======== RECORDS FOR THE EXERCISE ========

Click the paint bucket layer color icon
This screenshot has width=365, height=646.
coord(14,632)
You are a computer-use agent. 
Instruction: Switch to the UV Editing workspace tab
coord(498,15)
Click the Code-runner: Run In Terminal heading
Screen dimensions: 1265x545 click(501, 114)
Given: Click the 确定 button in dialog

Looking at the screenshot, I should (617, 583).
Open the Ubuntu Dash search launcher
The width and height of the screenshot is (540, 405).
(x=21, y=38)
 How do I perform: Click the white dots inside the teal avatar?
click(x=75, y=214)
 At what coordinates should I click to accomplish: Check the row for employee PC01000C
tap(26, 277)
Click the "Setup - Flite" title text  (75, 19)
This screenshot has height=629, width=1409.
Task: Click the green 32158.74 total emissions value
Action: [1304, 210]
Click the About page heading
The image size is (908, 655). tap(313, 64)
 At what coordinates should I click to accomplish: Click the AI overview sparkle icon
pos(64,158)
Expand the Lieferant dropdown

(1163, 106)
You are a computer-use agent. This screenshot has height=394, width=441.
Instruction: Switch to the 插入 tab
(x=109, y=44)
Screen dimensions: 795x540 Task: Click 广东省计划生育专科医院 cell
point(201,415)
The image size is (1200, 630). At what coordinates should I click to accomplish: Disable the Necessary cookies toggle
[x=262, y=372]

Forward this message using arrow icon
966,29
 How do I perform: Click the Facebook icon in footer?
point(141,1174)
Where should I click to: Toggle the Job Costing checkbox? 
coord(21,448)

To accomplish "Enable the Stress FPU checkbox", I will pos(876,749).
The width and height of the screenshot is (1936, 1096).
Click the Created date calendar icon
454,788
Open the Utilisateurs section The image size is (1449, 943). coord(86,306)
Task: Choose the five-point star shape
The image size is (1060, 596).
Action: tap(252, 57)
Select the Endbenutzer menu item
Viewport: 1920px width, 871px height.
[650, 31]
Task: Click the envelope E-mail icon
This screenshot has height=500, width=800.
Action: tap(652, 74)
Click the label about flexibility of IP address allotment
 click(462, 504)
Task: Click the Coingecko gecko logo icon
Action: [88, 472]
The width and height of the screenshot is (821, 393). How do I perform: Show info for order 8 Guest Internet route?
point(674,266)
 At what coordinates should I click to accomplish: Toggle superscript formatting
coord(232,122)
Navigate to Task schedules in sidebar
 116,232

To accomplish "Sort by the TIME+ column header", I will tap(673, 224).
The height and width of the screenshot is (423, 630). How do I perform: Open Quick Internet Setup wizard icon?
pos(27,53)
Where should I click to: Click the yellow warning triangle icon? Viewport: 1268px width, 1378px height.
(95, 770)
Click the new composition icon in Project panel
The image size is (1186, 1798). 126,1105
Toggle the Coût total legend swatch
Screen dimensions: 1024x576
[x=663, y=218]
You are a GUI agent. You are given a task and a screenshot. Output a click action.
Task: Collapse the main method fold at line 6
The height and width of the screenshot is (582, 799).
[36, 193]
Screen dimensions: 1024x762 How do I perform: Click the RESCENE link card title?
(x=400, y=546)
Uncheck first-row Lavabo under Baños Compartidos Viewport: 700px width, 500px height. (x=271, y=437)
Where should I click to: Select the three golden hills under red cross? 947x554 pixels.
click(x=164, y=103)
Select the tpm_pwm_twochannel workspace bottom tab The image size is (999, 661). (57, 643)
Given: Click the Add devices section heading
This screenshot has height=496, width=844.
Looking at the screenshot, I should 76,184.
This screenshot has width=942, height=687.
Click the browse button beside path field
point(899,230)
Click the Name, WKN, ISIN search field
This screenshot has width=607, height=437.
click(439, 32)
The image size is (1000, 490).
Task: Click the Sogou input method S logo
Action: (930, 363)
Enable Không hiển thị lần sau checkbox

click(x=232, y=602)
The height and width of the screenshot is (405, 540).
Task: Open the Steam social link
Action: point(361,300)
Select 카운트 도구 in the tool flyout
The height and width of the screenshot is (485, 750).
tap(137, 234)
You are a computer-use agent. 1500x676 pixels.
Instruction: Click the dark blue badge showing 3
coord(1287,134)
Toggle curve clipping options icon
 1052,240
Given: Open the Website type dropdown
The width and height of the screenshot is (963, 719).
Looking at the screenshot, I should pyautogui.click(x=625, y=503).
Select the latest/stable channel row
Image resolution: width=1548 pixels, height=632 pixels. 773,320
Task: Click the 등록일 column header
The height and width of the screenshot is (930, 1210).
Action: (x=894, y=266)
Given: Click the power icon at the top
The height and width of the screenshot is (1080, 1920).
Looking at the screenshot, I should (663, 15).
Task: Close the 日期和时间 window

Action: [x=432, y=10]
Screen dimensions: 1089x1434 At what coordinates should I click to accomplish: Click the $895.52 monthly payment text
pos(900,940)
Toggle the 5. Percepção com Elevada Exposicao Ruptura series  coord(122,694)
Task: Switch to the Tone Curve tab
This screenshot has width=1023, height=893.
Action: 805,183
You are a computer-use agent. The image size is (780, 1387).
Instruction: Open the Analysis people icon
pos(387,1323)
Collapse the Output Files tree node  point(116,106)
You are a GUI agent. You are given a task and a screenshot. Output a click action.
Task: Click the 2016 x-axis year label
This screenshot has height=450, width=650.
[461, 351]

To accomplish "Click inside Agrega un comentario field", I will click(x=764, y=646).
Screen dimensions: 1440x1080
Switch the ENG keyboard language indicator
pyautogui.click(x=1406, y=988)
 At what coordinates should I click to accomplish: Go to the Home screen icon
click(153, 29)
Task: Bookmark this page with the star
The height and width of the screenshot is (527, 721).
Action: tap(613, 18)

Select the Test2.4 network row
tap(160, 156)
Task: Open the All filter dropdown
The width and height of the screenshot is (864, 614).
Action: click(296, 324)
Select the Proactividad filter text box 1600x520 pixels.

========

## TASK ITEM
Print the lines above, unchanged, from the start of the records to the line with "Open the Ubuntu Dash search launcher", including that final line.

## SOLUTION TO THIS TASK
Click the paint bucket layer color icon
This screenshot has width=365, height=646.
coord(14,632)
You are a computer-use agent. 
Instruction: Switch to the UV Editing workspace tab
coord(498,15)
Click the Code-runner: Run In Terminal heading
Screen dimensions: 1265x545 click(501, 114)
Given: Click the 确定 button in dialog

Looking at the screenshot, I should (617, 583).
Open the Ubuntu Dash search launcher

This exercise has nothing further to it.